Der "politische Aufführungskünstler" Adolf Hitler 1938 in Braunau. - © Wiener Zeitung Bildarchiv/M. Begsteiger
Der "politische Aufführungskünstler" Adolf Hitler 1938 in Braunau. - © Wiener Zeitung Bildarchiv/M. Begsteiger

Ohne den Künstler Hitler, dessen Herz besonders für die Theaterarchitektur im Rahmen von ästhetisch-überhöhter Inszenierung schlug, ohne den passionierten Wagner-Fan und den selbsternannten architektonischen Städte- und Landschaftsplaner für seine Vision eines neuen "Germanien" nach dem vermeintlich siegreichen Ende des von ihm mit aller Gewalt und Brutalität herbeigeführten und entfachten Weltenbrandes, ist der Politiker und Feldherr Hitler nicht zu verstehen.

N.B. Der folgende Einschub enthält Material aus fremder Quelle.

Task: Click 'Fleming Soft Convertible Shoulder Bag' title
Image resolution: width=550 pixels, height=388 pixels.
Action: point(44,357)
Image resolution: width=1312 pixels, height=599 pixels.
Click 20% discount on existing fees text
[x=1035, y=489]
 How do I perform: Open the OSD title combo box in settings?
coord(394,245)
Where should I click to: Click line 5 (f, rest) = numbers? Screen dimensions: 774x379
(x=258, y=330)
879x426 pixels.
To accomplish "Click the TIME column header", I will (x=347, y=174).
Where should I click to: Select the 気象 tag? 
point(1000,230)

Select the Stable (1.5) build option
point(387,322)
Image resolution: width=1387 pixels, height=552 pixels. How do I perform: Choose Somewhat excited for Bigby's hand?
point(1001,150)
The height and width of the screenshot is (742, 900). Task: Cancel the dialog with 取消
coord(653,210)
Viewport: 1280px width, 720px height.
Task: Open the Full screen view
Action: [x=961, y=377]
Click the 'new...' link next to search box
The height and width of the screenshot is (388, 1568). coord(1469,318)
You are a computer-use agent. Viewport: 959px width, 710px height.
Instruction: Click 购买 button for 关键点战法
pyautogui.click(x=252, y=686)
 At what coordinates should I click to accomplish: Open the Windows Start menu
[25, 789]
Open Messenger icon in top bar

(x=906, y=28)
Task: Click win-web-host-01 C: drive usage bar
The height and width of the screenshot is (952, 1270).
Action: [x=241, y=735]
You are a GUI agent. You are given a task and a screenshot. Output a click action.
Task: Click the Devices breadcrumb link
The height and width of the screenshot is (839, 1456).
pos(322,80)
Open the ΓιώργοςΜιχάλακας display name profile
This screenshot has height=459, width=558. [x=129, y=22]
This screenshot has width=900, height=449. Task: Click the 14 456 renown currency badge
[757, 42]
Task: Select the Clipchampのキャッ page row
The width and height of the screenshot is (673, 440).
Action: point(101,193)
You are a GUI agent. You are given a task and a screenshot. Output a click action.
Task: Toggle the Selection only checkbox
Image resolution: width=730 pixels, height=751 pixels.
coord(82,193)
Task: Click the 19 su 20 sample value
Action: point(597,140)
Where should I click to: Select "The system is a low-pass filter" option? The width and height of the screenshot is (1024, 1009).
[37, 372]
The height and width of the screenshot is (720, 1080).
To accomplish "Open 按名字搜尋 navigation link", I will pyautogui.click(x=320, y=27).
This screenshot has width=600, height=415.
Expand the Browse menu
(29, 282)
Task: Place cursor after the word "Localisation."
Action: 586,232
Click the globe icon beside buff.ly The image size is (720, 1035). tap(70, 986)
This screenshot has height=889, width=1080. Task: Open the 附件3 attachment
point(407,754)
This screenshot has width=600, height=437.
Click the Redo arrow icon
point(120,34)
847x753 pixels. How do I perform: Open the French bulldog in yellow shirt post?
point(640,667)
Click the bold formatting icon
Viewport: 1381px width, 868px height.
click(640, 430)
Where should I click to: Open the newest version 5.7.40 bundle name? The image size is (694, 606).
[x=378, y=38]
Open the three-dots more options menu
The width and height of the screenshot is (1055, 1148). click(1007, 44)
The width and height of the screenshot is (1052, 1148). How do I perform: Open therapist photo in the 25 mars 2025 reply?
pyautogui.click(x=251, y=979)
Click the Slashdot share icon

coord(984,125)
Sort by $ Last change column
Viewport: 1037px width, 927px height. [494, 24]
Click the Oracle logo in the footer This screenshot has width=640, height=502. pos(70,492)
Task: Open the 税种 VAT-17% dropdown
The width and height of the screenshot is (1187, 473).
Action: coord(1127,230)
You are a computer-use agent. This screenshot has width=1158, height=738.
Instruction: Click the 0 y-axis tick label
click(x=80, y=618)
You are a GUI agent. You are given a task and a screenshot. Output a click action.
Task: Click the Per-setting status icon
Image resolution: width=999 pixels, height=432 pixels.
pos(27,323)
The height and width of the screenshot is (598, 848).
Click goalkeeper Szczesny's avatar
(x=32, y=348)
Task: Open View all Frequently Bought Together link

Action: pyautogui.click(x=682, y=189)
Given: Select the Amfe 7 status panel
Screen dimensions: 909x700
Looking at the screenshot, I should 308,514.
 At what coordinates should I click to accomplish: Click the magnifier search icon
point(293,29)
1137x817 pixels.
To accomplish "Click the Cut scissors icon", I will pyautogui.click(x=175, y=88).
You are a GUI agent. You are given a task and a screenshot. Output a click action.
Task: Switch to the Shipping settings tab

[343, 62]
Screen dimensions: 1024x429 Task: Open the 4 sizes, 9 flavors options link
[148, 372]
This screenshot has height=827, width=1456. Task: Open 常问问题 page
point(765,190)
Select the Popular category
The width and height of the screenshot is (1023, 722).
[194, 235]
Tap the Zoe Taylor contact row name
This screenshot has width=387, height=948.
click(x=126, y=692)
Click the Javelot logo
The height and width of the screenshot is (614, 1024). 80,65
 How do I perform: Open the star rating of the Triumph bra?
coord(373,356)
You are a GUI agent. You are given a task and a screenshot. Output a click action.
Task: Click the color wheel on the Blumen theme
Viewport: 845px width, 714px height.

Der deutsche Historiker Wolfram Pyta liefert hier eine eindrucksvolle Vertiefung der Grundthese des Philosophen Walter Benjamin, wonach der menschenverachtende Nationalsozialismus die "Ästhetisierung der Politik" sei. So ist Ästhetik kein "ornamentales Beiwerk", keine "bunte Show" totalitärer Herrschaft, sondern ein "Strukturprinzip" von Diktaturen, welche die Zustimmung des Volkes mittels ästhetischer Strategien zu gewinnen suchen.

Nach dem Ersten Weltkrieg standen in Deutschland mit Radio und Tonfilm neue Verbreitungsmedien auch des Politischen zur Verfügung. Sie trafen auf eine durch Kriegsfolgenbewältigung aufgerüttelte Gesellschaft, "die politisch hochgradig erregt" war, konstatiert der Autor. Der "massentaugliche Volkstribun" - jenseits des bildungsbürgerlichen Habitus -, der auf Kriegserfahrungen zurückgreifen konnte und mit Leidenschaft und Körpereinsatz auftrat, hatte nun Konjunktur. Der junge Hitler, der in der Habsburger-Monarchie dem verarmten "Künstlerproletariat" zuzurechnen war, der Gefreite des Ersten Weltkriegs, vereinte diese Attribute in sich. Hitler war zu Beginn seines politischen Lebens "kein politisch Suchender, kein rastlos Getriebener". Es war daher kein Zufall, dass dieser ursprünglich "menschenscheue Außenseiter" in einem besonderen "politischen Biotop" zur Politik fand: im durch Kriegsniederlage, Revolution, Räterepublik, Gegenrevolution und Versailler Vertrag aufgewühlten Deutschland.

Abgründiges, Irrationales


Bis 1912 war Hitler kein weltanschaulich gefestigter und politisch ausgeprägter Politiker, doch er lernte rasch, dass politisches Engagement immer ein "fundamentum in arte" besitzen müsse, schreibt der Autor. Dass dem Künstlertum Abgründiges, Irrationales innewohnen kann, das - in die Sphäre der Politik ausgeweitet - zu "schlimmsten Verheerungen" führen kann, hat schon früh Thomas Mann erkannt. Als Hitler um 1900 mit der Kunst in Berührung kam, dominierte schon bei ihm die Auffassung, dass die Moralität aus der Kunst zu verbannen sei. ThomasMann sah in Hitler völlig zu Recht den "politischen Aufführungskünstler", der alles daran setzte, um Alleinherrschaft zu erlangen. Wie der deutsche Reichstag im März 1933 den Reichskanzler Hitler formal legal mit diktatorischen Vollmachten ausgestattet hatte, so benötigte der Feldherr Hitler später eine legitimationsspendende Ressource. Das sogenannte Ermächtigungsgesetz musste von einem Hitler militärische Omnipotenz verleihenden Ermächtigungskonzept flankiert werden.

Die wiederum "überwältigungsästhetischen" künstlerischen Techniken der Herrschaft beruhen auf einer dynamischen sozialen Beziehung zwischen Hitler und der auf ihn eingeschworenen Gefolgschaft, die es ihm in seiner Eigenschaft als "Führer" ermöglichte, unter Ignorierung der funktionalen Differenzierung eine Allzuständigkeit für sämtliche Gegenstände des Politischen und schließlich auch des Militärischen zu reklamieren. Damit konnte er auch militärische Niederlagen eine Zeit lang ohne Schaden für seinen Führungsanspruch verkraften.

In seiner persönlichen Inszenierung und Identifizierung mit Friedrich dem Großen vereinnahmte Hitler auch die Begriffsdeutung des "Genies" für sich. Der militärische Kartentisch war für den "Feldherrn" Hitler "sein Gehirn", dem er bis zum bitteren Ende seinen künstlerischen Willen aufzuzwingen suchte.